90 The Tribunal operates in an inquisitorial not adversarial framework under Pt 7 of the Act. Aside from s 418, the Minister, the Secretary and the Department do not owe any statutory duties to provide information or material to the Tribunal for the purposes of it exercising its function of review of an individual's application for review under Pt 7. Unlike the position in SZFDE 232 CLR at 206-207 [49]-[53], the appellant here was unable to identify a deliberate act, such as the fraud of the migration agent there, that stultified the legislative scheme to afford him natural justice or procedural fairness. Rather, the appellant's case turned on the failure or omission of the Minister or the Secretary to do something that the express words of the Act do not appear to have required be done; namely, for the Minister or the Secretary to provide the Tribunal with a document that came into existence after, and that played no part in, the decision the subject of the review.
91 Whatever may be the consequence of a failure by the Secretary fully to comply with s 418(3), that provision appears to be directed to ensuring that the Secretary provides the Tribunal with the relevant material that was before the decision-maker whose decision is being reviewed. In WAGP 151 FCR at 424-425 [62]-[65], Moore, North and Mansfield JJ held that a failure by the Secretary to provide a document to the Tribunal pursuant to s 418(3) that, in the event, would have been capable of corroborating the applicant's evidence to the Tribunal on a matter on which he was not accepted (see WAGP 151 FCR at 420-421 [38]-[40]) did not taint the Tribunal's decision with jurisdictional error: see too Applicant S1693/2003 v Refugee Review Tribunal [2004] FCA 1512 at [41] per French J.

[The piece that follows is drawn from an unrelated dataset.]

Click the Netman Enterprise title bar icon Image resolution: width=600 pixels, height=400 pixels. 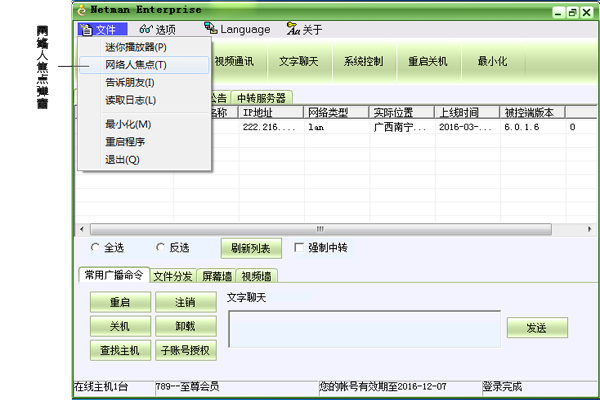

92 Here, the immediate consequence of the omission by the Minister to provide the Tribunal with the STARTTS report was that it proceeded to hear and assess the appellant's evidence as if it were being given by a person whose mental processes were unimpaired by the circumstances and consequences of the claims he was advancing to it. Had the Tribunal been aware of the STARTTS report it may, but need not necessarily, have approached its assessment of the appellant's evidence differently; cf: Thirukkumar v Minister for Immigration [2002] FCAFC 268 at [10], [16]-[19] per Drummond J, [32]-[38] per Cooper and Finkelstein JJ; Minister for Immigration v SGLB (2004) 207 ALR 12 at 16-17 [19] per Gleeson CJ, 22 [44] per Gummow and Hayne JJ; Re Minister for Immigration and Multicultural Affairs; Ex parte Applicant S20/2002 (2003) 198 ALR 59 at 64 [17] per Gleeson CJ, 70 [49], 71 [51]-[52] per McHugh and Gummow JJ, with whom Callinan J agreed.
93 The omission to forward the STARTTS report to the Tribunal was very unfortunate in the circumstances, but it did not stultify the review by the Tribunal of the appellant's application to it. Because its procedures were inquisitorial, the Tribunal was not obliged under the Act to locate or ascertain the existence of further relevant material that the Minister, the Secretary or the Department received after the original decision of the delegate was made. There may or may not be some policy reason why the Act does not require such subsequently relevant material, known to the Minister (cf: Peko-Wallsend 162 CLR at 45 per Mason J) actually or constructively, to be provided to the Tribunal so as to avoid the apparent injustice that has occurred here. But, in the end result there is no such obligation.